Requirement: Arrange the lines of the listing below as a numbered list, omitting any blank lines.

Stored data:
====
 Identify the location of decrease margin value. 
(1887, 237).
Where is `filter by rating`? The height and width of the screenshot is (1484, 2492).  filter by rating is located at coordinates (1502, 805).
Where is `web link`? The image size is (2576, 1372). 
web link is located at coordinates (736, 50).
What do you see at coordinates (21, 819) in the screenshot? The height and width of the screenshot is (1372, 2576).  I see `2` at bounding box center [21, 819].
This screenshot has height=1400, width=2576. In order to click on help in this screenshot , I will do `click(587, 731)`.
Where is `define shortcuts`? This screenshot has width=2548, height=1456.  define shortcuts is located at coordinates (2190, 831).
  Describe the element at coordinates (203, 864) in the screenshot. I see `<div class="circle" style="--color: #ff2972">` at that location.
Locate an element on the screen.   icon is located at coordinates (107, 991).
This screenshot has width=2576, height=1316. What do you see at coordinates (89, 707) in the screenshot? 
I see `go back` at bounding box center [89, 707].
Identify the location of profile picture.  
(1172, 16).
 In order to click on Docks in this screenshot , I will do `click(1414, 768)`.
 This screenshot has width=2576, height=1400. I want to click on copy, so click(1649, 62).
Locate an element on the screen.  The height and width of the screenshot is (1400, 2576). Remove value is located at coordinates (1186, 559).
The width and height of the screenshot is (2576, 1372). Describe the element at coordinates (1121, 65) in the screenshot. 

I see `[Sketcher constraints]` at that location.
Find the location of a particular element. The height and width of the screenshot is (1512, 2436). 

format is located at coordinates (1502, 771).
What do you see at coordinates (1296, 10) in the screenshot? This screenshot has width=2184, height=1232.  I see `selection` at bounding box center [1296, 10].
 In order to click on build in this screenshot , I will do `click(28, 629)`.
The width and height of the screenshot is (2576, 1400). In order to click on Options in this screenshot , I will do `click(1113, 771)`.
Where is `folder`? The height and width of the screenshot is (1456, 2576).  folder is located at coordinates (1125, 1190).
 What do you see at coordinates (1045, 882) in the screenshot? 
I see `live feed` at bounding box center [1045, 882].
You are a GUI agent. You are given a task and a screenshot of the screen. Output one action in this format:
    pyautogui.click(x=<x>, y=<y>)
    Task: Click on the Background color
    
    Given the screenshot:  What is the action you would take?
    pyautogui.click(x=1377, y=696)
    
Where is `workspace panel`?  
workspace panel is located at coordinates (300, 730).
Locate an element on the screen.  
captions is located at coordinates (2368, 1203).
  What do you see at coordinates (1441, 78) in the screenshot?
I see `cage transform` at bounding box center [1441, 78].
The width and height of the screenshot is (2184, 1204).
====
Reply to the task:
1.  Identify the location of decrease margin value. 
2. (1887, 237).
3. Where is `filter by rating`? The height and width of the screenshot is (1484, 2492).  filter by rating is located at coordinates (1502, 805).
4. Where is `web link`? The image size is (2576, 1372). 
5. web link is located at coordinates (736, 50).
6. What do you see at coordinates (21, 819) in the screenshot? The height and width of the screenshot is (1372, 2576).  I see `2` at bounding box center [21, 819].
7. This screenshot has height=1400, width=2576. In order to click on help in this screenshot , I will do `click(587, 731)`.
8. Where is `define shortcuts`? This screenshot has width=2548, height=1456.  define shortcuts is located at coordinates (2190, 831).
9.   Describe the element at coordinates (203, 864) in the screenshot. I see `<div class="circle" style="--color: #ff2972">` at that location.
10. Locate an element on the screen.   icon is located at coordinates (107, 991).
11. This screenshot has width=2576, height=1316. What do you see at coordinates (89, 707) in the screenshot? 
12. I see `go back` at bounding box center [89, 707].
13. Identify the location of profile picture.  
14. (1172, 16).
15.  In order to click on Docks in this screenshot , I will do `click(1414, 768)`.
16.  This screenshot has width=2576, height=1400. I want to click on copy, so click(1649, 62).
17. Locate an element on the screen.  The height and width of the screenshot is (1400, 2576). Remove value is located at coordinates (1186, 559).
18. The width and height of the screenshot is (2576, 1372). Describe the element at coordinates (1121, 65) in the screenshot. 
19. I see `[Sketcher constraints]` at that location.
20. Find the location of a particular element. The height and width of the screenshot is (1512, 2436). 
21. format is located at coordinates (1502, 771).
22. What do you see at coordinates (1296, 10) in the screenshot? This screenshot has width=2184, height=1232.  I see `selection` at bounding box center [1296, 10].
23.  In order to click on build in this screenshot , I will do `click(28, 629)`.
24. The width and height of the screenshot is (2576, 1400). In order to click on Options in this screenshot , I will do `click(1113, 771)`.
25. Where is `folder`? The height and width of the screenshot is (1456, 2576).  folder is located at coordinates (1125, 1190).
26.  What do you see at coordinates (1045, 882) in the screenshot? 
27. I see `live feed` at bounding box center [1045, 882].
28. You are a GUI agent. You are given a task and a screenshot of the screen. Output one action in this format:
29.     pyautogui.click(x=<x>, y=<y>)
30.     Task: Click on the Background color
31.     Given the screenshot:  What is the action you would take?
32.     pyautogui.click(x=1377, y=696)
33. Where is `workspace panel`?  
34. workspace panel is located at coordinates (300, 730).
35. Locate an element on the screen.  
36. captions is located at coordinates (2368, 1203).
37.   What do you see at coordinates (1441, 78) in the screenshot?
38. I see `cage transform` at bounding box center [1441, 78].
39. The width and height of the screenshot is (2184, 1204).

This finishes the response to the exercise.